АЛЕКСАНДР СТЕПАНОВ Зверевы роды

We use cookies. Read the Privacy and Cookie Policy

АЛЕКСАНДР СТЕПАНОВ

Зверевы роды

Мне часто доводилось наблюдать, как работает Анатолий Тимофеевич Зверев. Это незабываемое зрелище, и об этом стоит рассказать. Так работал только он и никто другой. Да поверит мне читатель, это не было показухой или ритуалом — нет, это была непосредственно его и только его манера. Работал он страстно и жадно. Казалось, он борется с листом картона или холстом при помощи любых материалов, попавшихся под руку. Так ест проголодавшийся человек, запихивая в рот то одно, то другое, боясь потерять хоть крошку, быстро проглатывая и хватая снова и снова. Только бы насытиться, только бы не потерять пейзаж, лицо, цветок, кошку, собаку и прочее, прочее… Думаю, что с его экспрессией он мог бы записать любую площадь, не теряя при этом ни композиционного строя, ни лёгкости, ни воздушности, ни нюансов. В нём одном жил и экспрессионист, и импрессионист одновременно, а в некоторых работах он был и роскошным абстракционистом. Думается, что все его работы очень музыкальны. Недаром в числе его почитателей была самая интеллектуальная и творческая часть общества. Конечно, не все работы шедевры, не все удачны, но ни одной безликой или случайной. Всегда простота, точность и свежесть. Недаром он безумно любил природу, чувствовал её душой и телом. И в этом он был неповторим, даже написанные им натюрморты были живые, как цветы, со своим характером, в каждом предмете сквозило его чувство по отношению к нему — предмету, что уж говорить о животных, которых он так любил!

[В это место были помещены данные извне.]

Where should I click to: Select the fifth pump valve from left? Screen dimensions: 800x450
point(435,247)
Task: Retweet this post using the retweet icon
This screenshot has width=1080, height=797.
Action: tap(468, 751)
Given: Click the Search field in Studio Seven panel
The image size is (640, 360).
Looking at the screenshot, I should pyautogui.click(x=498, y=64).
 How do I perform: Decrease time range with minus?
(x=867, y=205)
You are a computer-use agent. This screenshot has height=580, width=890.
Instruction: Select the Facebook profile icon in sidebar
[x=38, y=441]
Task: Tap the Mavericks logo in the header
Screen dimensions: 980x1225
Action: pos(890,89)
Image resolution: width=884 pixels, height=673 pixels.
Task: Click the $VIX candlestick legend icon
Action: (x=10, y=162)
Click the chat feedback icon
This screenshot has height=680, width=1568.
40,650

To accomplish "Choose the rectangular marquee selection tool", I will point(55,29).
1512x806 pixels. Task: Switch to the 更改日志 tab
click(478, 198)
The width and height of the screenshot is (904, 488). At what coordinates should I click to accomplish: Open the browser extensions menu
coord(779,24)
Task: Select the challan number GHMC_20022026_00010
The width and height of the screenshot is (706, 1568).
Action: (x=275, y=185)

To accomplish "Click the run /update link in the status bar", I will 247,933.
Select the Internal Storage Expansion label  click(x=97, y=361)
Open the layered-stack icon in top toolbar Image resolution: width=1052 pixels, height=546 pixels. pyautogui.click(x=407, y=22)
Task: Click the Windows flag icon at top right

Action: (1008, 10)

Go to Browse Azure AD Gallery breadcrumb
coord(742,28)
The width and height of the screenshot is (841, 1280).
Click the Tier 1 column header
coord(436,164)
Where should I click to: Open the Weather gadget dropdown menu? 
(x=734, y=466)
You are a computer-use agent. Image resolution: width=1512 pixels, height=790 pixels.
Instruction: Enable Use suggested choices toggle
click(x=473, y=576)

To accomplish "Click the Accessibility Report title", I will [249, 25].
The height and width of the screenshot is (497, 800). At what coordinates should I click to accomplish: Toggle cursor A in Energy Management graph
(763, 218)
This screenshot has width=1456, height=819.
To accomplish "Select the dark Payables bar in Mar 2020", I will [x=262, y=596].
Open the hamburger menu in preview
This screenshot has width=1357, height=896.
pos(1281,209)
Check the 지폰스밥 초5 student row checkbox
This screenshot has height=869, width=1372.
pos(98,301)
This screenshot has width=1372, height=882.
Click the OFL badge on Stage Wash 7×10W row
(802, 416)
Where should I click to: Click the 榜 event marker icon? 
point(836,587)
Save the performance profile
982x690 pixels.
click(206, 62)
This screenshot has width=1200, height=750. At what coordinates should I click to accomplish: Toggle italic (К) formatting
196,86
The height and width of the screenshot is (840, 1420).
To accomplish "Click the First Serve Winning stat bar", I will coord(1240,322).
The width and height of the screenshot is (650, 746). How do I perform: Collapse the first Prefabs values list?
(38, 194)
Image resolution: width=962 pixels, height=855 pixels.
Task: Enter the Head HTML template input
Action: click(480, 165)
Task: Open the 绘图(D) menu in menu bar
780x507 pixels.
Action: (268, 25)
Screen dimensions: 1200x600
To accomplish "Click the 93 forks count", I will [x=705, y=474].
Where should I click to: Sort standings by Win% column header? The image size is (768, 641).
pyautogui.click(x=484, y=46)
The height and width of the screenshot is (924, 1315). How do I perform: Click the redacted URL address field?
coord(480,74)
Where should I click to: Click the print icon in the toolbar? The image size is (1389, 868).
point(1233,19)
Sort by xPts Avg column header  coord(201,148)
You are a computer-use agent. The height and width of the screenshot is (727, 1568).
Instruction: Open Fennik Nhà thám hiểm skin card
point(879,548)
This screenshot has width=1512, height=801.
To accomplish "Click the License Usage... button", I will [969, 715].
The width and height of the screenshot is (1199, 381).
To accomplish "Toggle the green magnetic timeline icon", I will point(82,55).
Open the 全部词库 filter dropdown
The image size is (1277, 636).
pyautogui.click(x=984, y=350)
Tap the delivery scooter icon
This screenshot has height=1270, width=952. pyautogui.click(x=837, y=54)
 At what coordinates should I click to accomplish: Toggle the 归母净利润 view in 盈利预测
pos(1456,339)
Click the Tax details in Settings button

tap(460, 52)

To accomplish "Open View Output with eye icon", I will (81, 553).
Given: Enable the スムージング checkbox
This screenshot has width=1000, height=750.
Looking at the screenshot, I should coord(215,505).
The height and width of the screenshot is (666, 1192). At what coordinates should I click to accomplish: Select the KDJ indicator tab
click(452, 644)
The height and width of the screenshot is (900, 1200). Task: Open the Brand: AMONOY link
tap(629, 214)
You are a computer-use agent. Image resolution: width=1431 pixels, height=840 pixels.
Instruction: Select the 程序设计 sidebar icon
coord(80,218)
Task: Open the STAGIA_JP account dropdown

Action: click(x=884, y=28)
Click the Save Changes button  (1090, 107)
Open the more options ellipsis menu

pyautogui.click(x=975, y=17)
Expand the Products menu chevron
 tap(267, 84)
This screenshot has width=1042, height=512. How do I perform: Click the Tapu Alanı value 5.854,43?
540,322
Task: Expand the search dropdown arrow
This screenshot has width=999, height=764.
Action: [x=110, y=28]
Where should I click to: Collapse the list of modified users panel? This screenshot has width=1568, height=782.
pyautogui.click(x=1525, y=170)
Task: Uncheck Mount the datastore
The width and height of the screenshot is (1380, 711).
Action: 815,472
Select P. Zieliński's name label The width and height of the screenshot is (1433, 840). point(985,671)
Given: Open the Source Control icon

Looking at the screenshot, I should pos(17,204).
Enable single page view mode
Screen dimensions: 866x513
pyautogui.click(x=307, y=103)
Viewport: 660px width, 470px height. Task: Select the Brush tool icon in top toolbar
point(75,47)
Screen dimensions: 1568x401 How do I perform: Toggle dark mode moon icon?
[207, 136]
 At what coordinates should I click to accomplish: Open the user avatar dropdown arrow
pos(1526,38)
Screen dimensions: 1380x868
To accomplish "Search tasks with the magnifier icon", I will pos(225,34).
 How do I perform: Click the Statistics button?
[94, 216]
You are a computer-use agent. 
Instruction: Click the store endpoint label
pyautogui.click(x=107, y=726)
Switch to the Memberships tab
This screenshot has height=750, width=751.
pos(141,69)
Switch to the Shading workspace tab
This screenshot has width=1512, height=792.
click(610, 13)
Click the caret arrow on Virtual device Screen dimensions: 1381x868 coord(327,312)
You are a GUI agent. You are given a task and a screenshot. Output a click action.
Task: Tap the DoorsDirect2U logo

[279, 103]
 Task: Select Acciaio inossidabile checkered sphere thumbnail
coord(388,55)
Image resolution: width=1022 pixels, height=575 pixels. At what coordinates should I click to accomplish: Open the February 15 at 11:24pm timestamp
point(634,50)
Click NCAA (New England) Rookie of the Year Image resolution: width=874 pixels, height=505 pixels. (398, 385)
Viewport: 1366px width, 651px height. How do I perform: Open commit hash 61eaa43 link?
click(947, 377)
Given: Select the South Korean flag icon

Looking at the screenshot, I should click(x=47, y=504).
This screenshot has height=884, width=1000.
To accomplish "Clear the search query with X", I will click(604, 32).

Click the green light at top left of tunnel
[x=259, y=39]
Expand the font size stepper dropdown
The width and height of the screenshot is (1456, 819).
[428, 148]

Происходило это следующим образом. Рисование. Разложив перед собой или фломастеры, или пастель, или уголь, или сангину, или цветные карандаши, а иногда всё это вместе, точно разобрав их по тонам и цветам, собрав в кулак или щепоть нужное сочетание, резкими размашистыми движениями начинал штриховать по листу бумаги или планшету, стоящему перед ним. Сверкая глазами то на объект напротив, то на лист, менял, набирал снова связки нескольких карандашей, которые свистели и ломались и которые кто-нибудь тут же точил. И сам он преображался: волосы становились дыбом, лицо наполнялось светом и сосредоточием, брови то собирались к переносице, то разбегались и летели вверх, из носа исходили сопение и сигаретный дым, лоб покрывался испариной, стул скрипел… Вдруг он затихал, брал один или два карандаша и осторожно делал какие-то важные нюансы, настолько тонко, что, казалось, переставал дышать. И снова, успевая проглотить пива и закурить, накидывался на планшет. Всё это происходило когда за двадцать, когда за сорок минут, не больше. И наконец выкрикивал: «Всё, готово! Детуля, забирай! Рисуночек должен быть лёгким!» И если сам чувствовал, что удалось, подпрыгнув, с кем-нибудь чокался и, рухнув в уголок, ждал, что скажут. И если уж нравилось, расплывался в улыбке, приговаривая: «Ничего, ничего…» — и выпивая пиво или вино. Половину, как всегда, проливая себе на живот, громко крякая и ухмыляясь, выливал себе на голову остатки и успокаивался.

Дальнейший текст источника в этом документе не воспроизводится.